The Rose Kennedy Greenway ought to be a focal point of great civic pride. And yet from the very beginning, it has been treated by many political leaders as a nuisance or headache, or worse.  CommonWealth’s McMorrow wrote in 2012 that the Greenway had been “passed around like a secondhand coat.”  I’ve never understood why that was the case then, or remains the case today.  I’ve never understood the reluctance of certain civic and political leaders to fully embrace the history that informs the Greenway, or the values it represents with regard to the Big Dig’s commitment to active and first-rate open space.

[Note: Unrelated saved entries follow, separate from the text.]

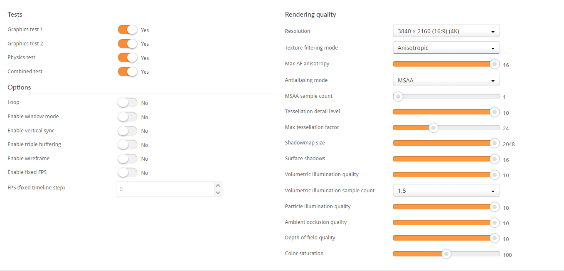The height and width of the screenshot is (271, 564).
Task: Disable the Combined test
Action: click(x=127, y=72)
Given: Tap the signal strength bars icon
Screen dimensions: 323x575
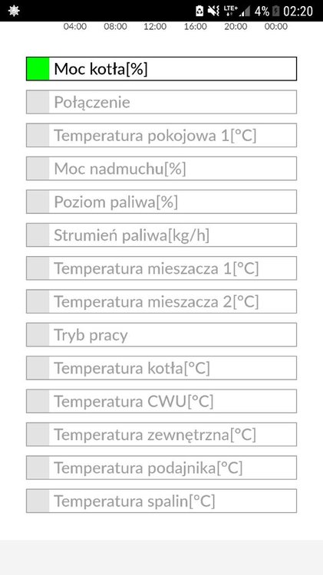Looking at the screenshot, I should [245, 11].
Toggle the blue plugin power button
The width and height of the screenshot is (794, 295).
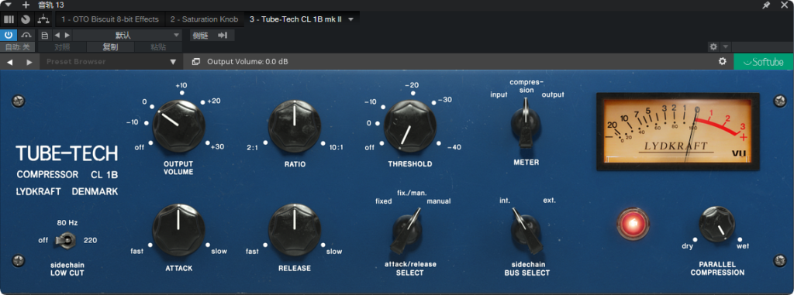pyautogui.click(x=9, y=35)
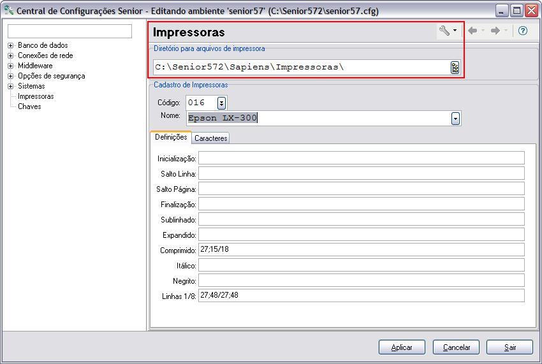Open the wrench tools menu
This screenshot has width=542, height=364.
coord(447,31)
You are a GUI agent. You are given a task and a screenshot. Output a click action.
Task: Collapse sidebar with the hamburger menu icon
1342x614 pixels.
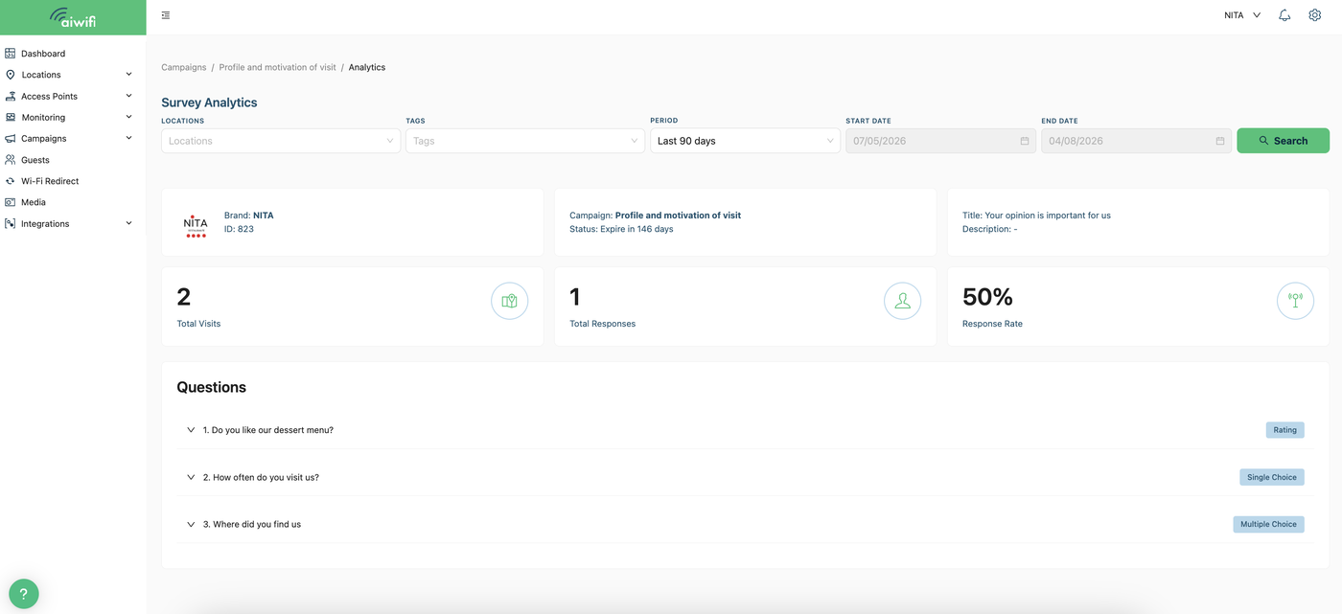(x=166, y=15)
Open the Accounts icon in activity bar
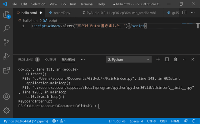 [x=6, y=97]
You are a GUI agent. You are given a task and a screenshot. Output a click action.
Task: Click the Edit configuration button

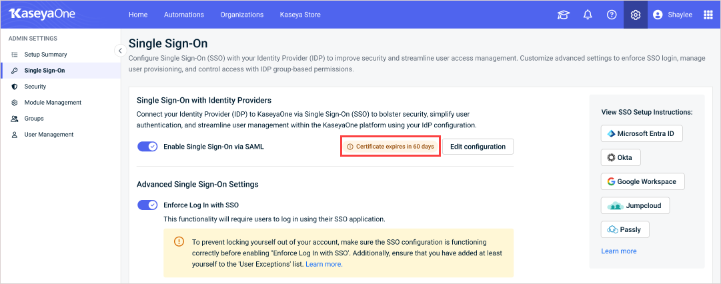(478, 147)
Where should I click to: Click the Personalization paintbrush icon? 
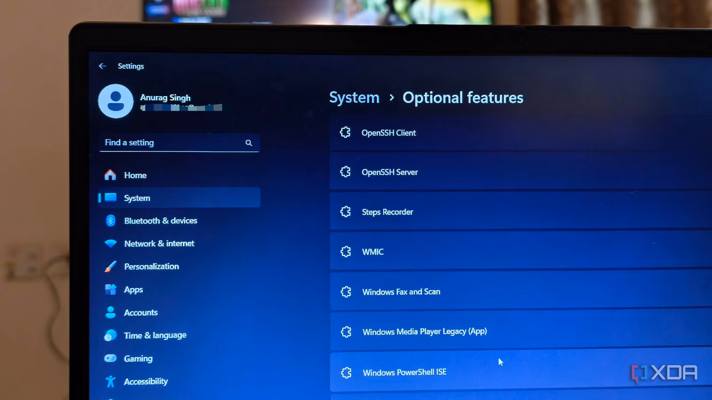pos(110,266)
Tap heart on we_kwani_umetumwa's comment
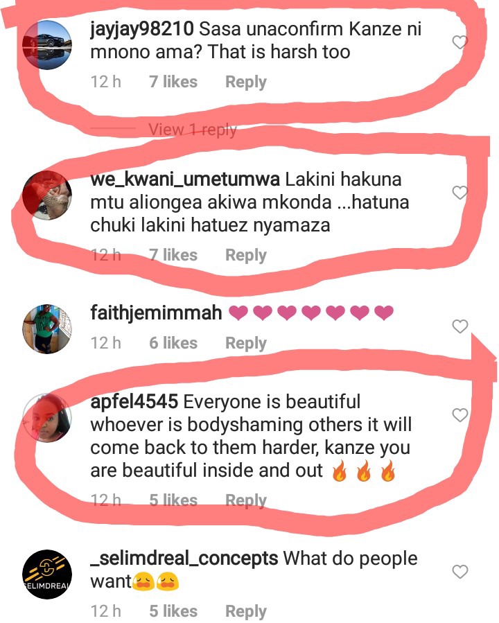 (460, 193)
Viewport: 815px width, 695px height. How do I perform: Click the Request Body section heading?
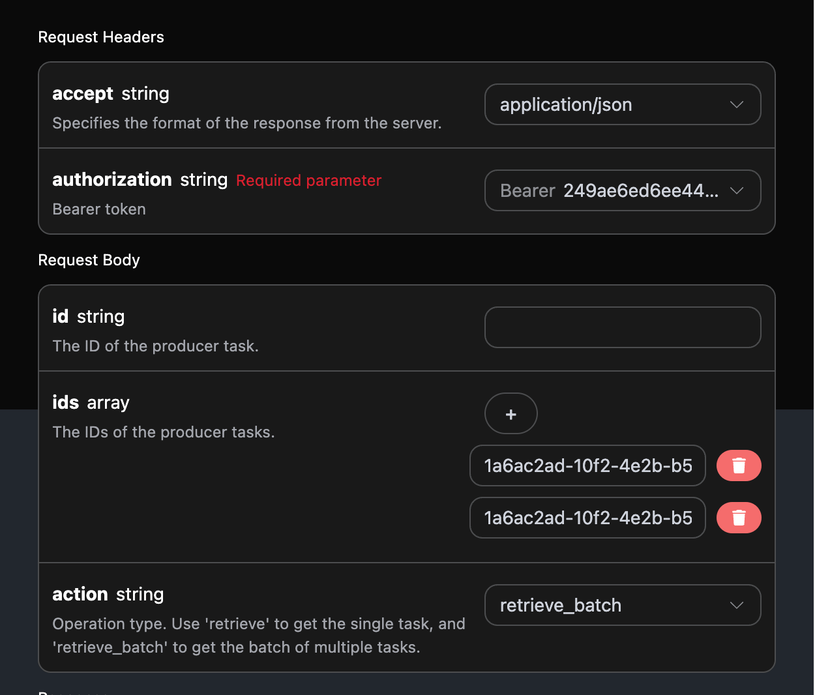[x=89, y=260]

And I’ve never understood the stubborn reluctance of the Commonwealth under both recent governors to commit to funding the Greenway at levels that befit its outsized role in the economic success and quality of life of the capital city and region.  We ought to be so much better than this.

James Aloisi, a former state secretary of transportation, is a principal at Trimount Consulting and the Pemberton Square Group and a member of the board of TransitMatters.

2 replies on “Greenway is no secondhand coat”

  1. In terms of civic values, while the Greenway should be properly maintained, how much limited public funding should be diverted to the Greenway to the detriment of public parks across the Commonwealth, including in lower income neighborboods that don’t have access to private funding sources and the interest of the well-connected?

  2. Perhaps the Greenway can’t be managed and maintained on the cheap but should it cost hundreds of thousands of dollars per acre each year to manage and maintain?